Convoqué en Égypte, il eut plusieurs démêlés avec la justice en raison de ses opinions. Il fut notamment incarcéré à de nombreuses reprises au Caire et à Alexandrie. L’une des questions qui lui coûta particulièrement cher fut celle de la visite du tombeau du Messager de Dieu, qu’il jugea illicite et dangereuse car pouvant dégénérer en culte du Prophète et donc en paganisme. L’opinion majoritaire était que la visite du Messager de Dieu est un acte méritoire car participant de la revivification de la foi. Accusé d’hérésie, il fut emprisonné de nouveau, dans la citadelle de Damas cette fois-ci, d’où il ne ressortit que pour être inhumé dans sa tombe.
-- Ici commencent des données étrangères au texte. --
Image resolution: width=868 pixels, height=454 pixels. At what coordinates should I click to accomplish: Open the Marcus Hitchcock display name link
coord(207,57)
Il fut également jugé pour ses positions plus souples en matière de divorce qui rétrécissaient le nombre de cas où le divorce devenait effectif, et ce, dans un souci de préserver la structure familiale. On l’accusa de vouloir faire cohabiter illégalement des couples divorcés.
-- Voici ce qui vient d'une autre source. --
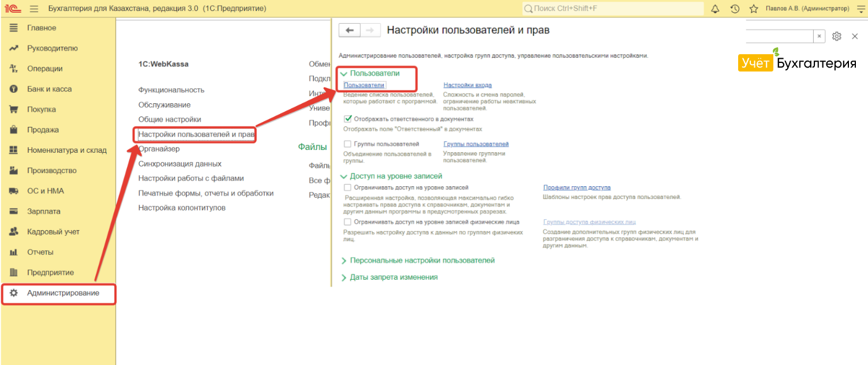The image size is (868, 365).
Task: Enable the Группы пользователей checkbox
Action: (347, 144)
En plus de son érudition et de son attachement à enjoindre le bien et à réprouver le mal, l’Imâm Ibn Taymiyah se distingua par de nombreuses vertus morales. Il était prodigue et généreux, versé dans l’adoration et l’invocation de Dieu, profondément attaché à la récitation du Coran. Il se levait toutes les nuits pour prier et en profitait pour demander à Dieu de l’aider à trouver la Vérité. Il implorait : « Ô Seigneur de Gabriel, de Michaël et de Rafaël, Créateur des cieux et de la terre, Connaisseur de ce qui est connu et de ce qui est inconnu, c’est Toi qui juge entre Tes Serviteurs de ce en quoi ils divergent. Guide-moi, par Ta Grâce, vers la Vérité. C’est Toi qui guides qui Tu veux vers le droit chemin ». Il était par ailleurs d’une piété exemplaire, d’un ascétisme profond malgré ses richesses, d’une modestie incomparable, lesquelles qualités faisaient de lui un personnage charismatique. Il forçait la crainte et le respect de tous, y compris des sultans et des rois ennemis.
Plusieurs anecdotes historiques illustrent ce point. Le souverain de Géorgie, ennemi implacable des musulmans, voulut attaquer la ville de Damas, massacrer les hommes, capturer les femmes et les enfants, et amasser un considérable butin. Mais ne pouvant agir de son propre chef de crainte de représailles, il paya un lourd tribut au sultan mongol récemment converti à l’Islam, Mahmûd Ghâzân, pour qu’il n’intervienne pas. L’accord fut scellé entre les deux rois et la nouvelle parvint à Damas aux oreilles du Sheikh de l’Islam Ahmad Ibn Taymiyah. Ce dernier se leva alors sans attendre, rassembla avec lui un certain nombre de notables damascènes et se rendit auprès du sultan mongol pour des explications. Il se mit à le sermonner et lui tint des propos que peu de gens s’aventureraient à adresser à un monarque. Il lui rappela, en tant que musulman, ses devoirs de loyauté envers Dieu et envers la nation islamique. Le Sultan l’écoutait avec attention, tel un disciple devant son maître. Il dit enfin : « Qui est ce Sheikh ? Je n’ai jamais vu quelqu’un comme lui, ni quelqu’un dont les paroles m’ont secoué plus que lui. Et je ne me suis jamais senti aussi docile devant quelqu’un autant que devant lui ! » L’Imâm demanda à l’interprète de dire au Sultan : « Tu prétends être un musulman ! Et d’après ce que nous en savons, tu aurais un cadi, un imam, un sheikh et des muezzins. Mais néanmoins, tu nous as attaqués. Ton père et ton grand-père étaient des infidèles, et ils ont fait la même chose que toi. Ils ont établi un pacte avec nous. Toi-même, tu as établi un pacte avec nous. Mais tu nous as trahis. Tu as donné ta parole mais tu as trahi ta promesse. Tu es un despote ! » Après avoir fait entendre au sultan ses quatre vérités, il obtint de lui que les vies des musulmans seraient épargnées.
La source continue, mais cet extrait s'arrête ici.